The Significance of the Moody’s Rating Downgrade
The rating downgrade shook investors’ confidence in First Republic, accompanied by a plunge in the company’s shares by 80% from the close of trading on March 8. Silicon Valley Bank’s plan to sell more stock and its update on its business spooked investors, leading to the decline that also continued with a 6% drop in the extended session on March 17. Earlier in the day, 11 large United States banks gave First Republic a deposit of $30 billion, but this infusion did not encourage the market.
Moody’s decision to place the bank’s rating under review for downgrade reflects the assessment that the bank has a significantly eroded deposit base, increased reliance on short-term wholesale funding, and a high volume of unrealized losses on its investment securities.
First Republic Bank has traditionally served wealthy clients; thus, its balance sheet concentrates on a large and profitable portfolio of jumbo mortgages, the debt of wealthy individuals, and commercial loans. This portfolio composition meant that the bank did not have a broad deposit base, unlike most traditional banks. The significant outflow of deposits, though not explicitly stated in public disclosures, inevitably led the bank to become increasingly reliant on wholesale borrowing.

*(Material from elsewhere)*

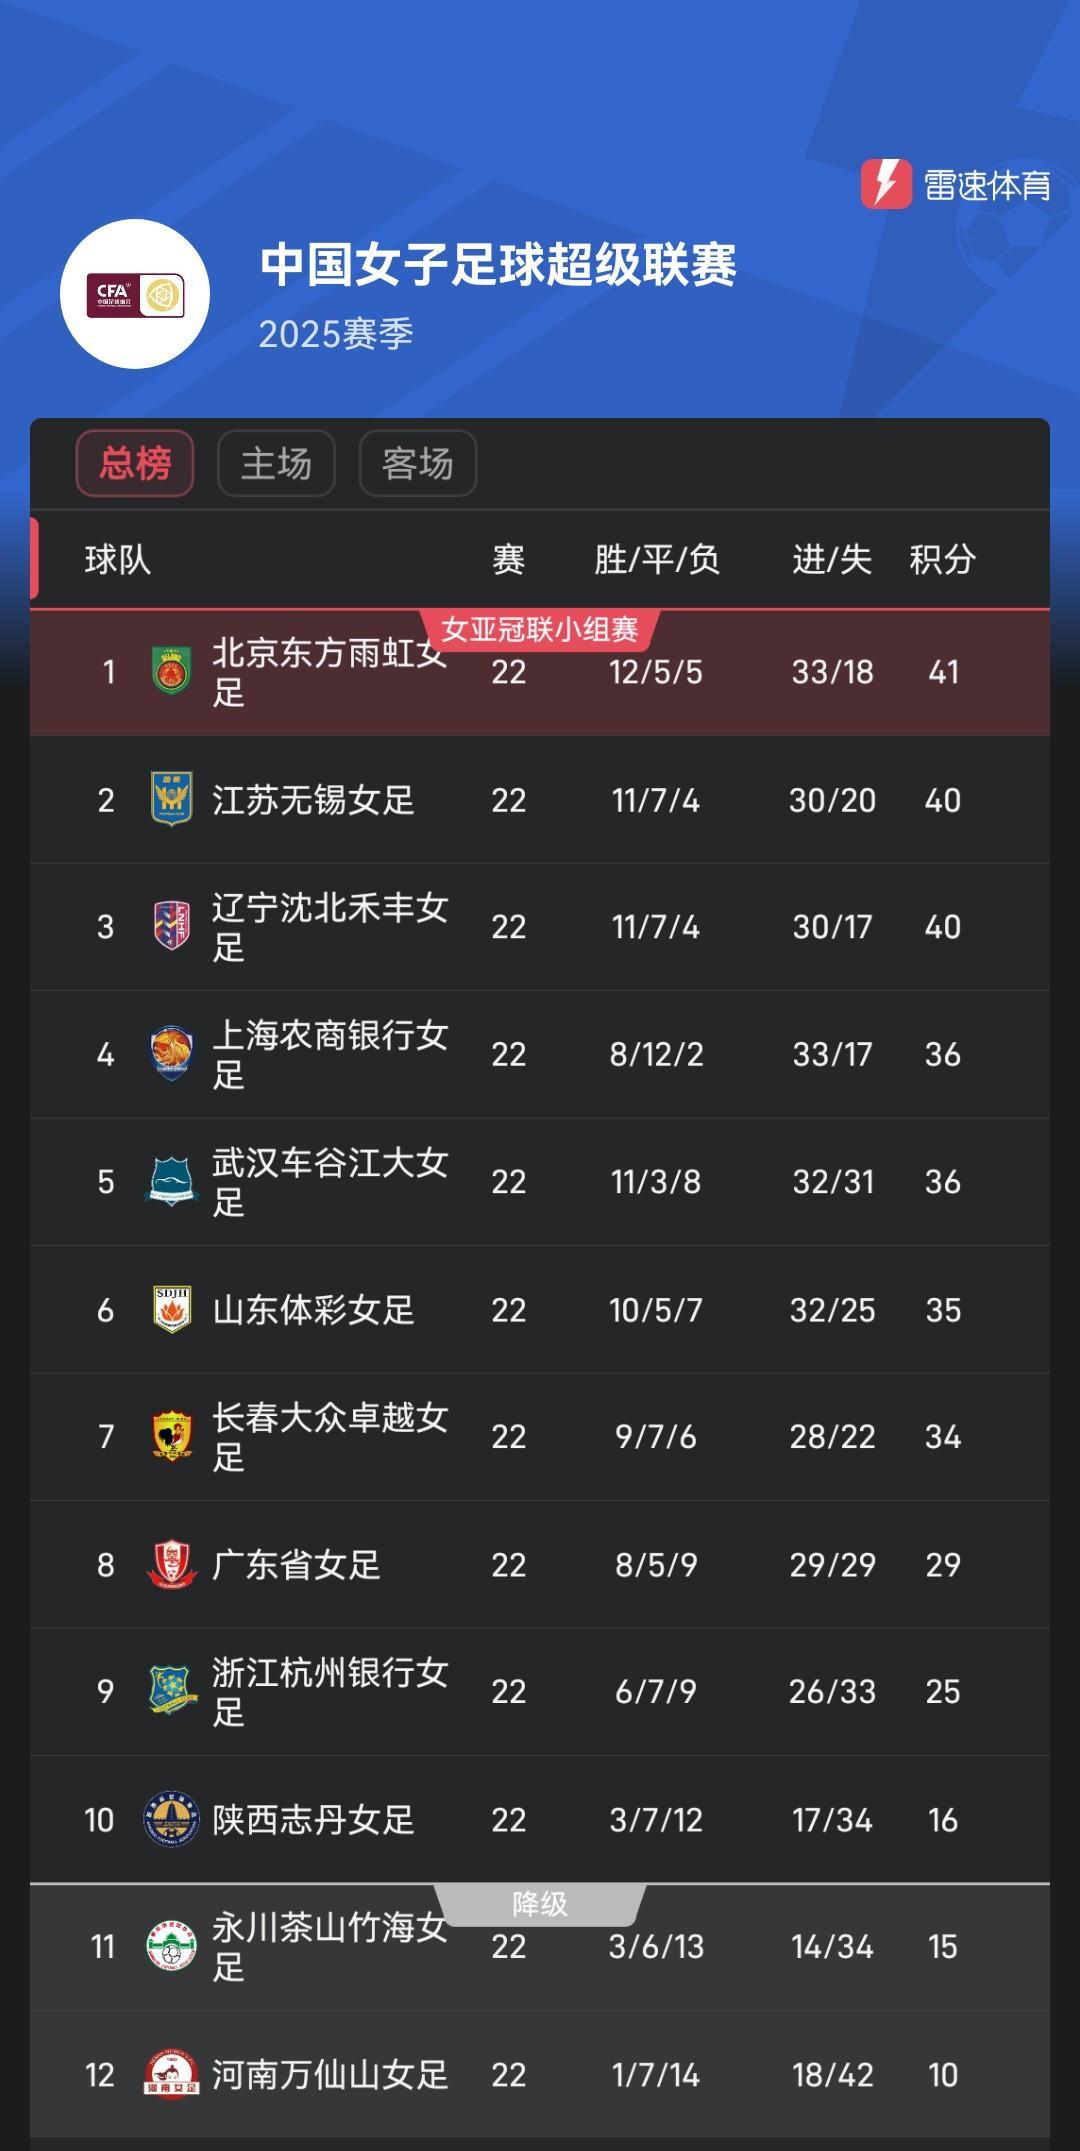Click 北京东方雨虹女足 team crest

[172, 672]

The bank’s loan portfolio is highly concentrated, which amplified the risks of deposit outflows, and currently, the bank has not reduced this concentration. Hence, the bank will remain highly exposed to the risk of bad loans, especially considering the still-volatile real estate market. A decline in property values in affluent areas could result in an erosion of the value of the bank’s collateral as well.

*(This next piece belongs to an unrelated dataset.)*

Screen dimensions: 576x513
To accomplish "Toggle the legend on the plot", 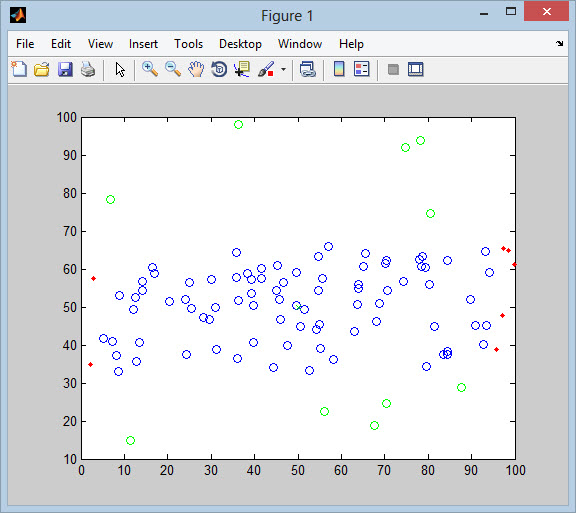I will coord(361,69).
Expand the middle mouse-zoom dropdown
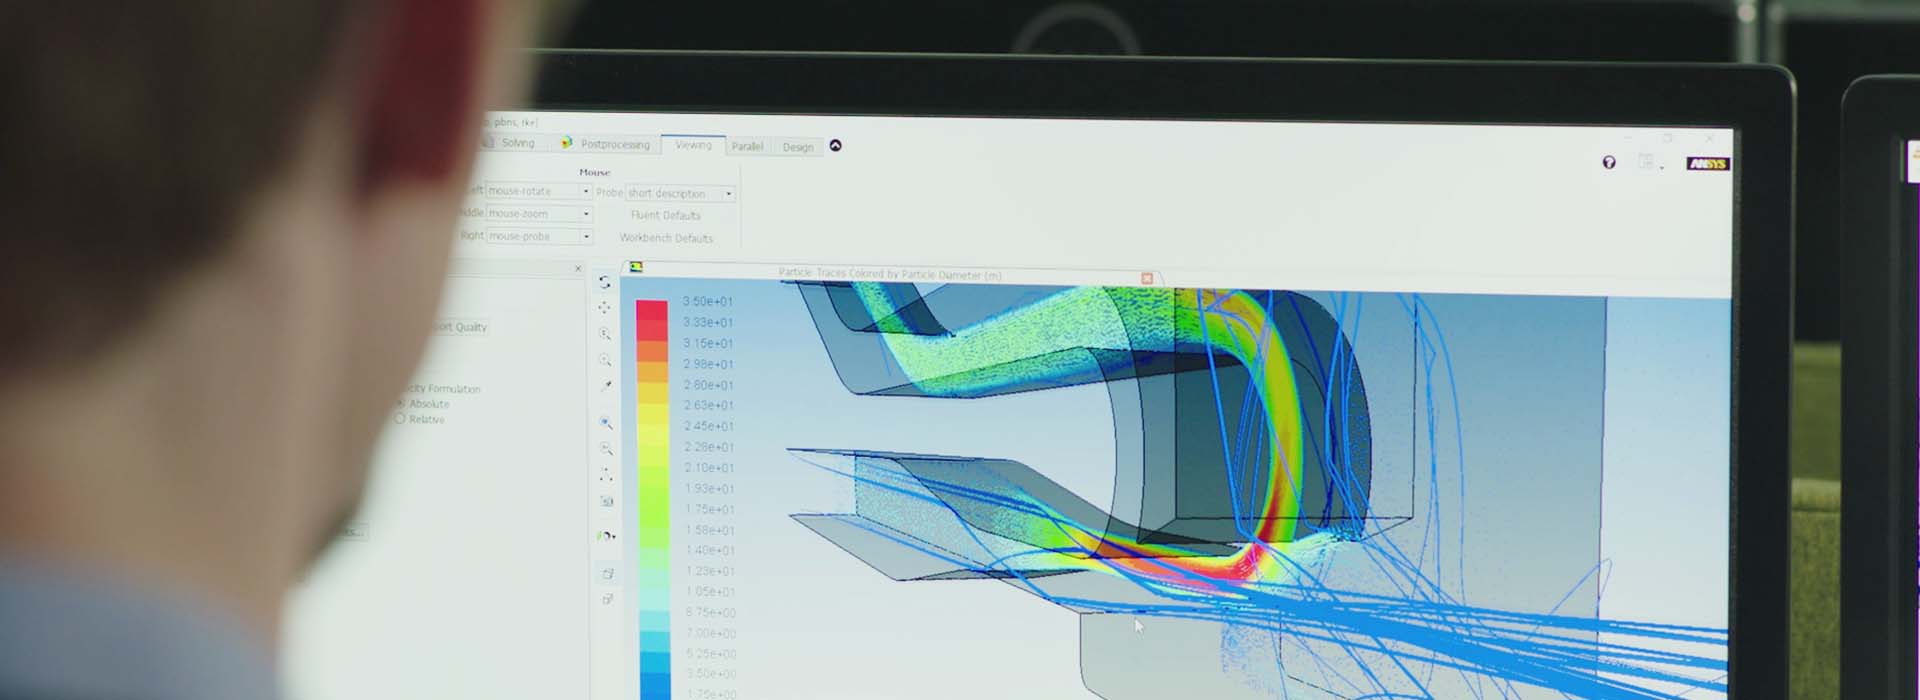This screenshot has width=1920, height=700. click(x=586, y=214)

So far, First Republic has relied on its balance sheet to manage its financial difficulties. The reported infusion of deposits from a consortium of large banks signaled that the bank has substantial connections in the US financial system, which will help mitigate its financial issues. Even so, the fact that the bank’s main clients are wealthy individuals raises concerns about the bank’s long-term financial stability.
In conclusion, Moody’s rating downgrade is a concern for First Republic Bank, signaling the deterioration of the bank’s financial situation. This decline came after Silicon Valley Bank’s disclosure and planned stock sale raised investor concern, further capping a disastrous week for two of Silicon Valley’s banks. The bank’s increasing reliance on short-term wholesale funding, the high cost of these funds, and a significantly eroded deposit base amplifies risk. Even though the institution has retained connections with large banks, wide margin deposits, and other potential sources of funds like private equity firms, concerns remain.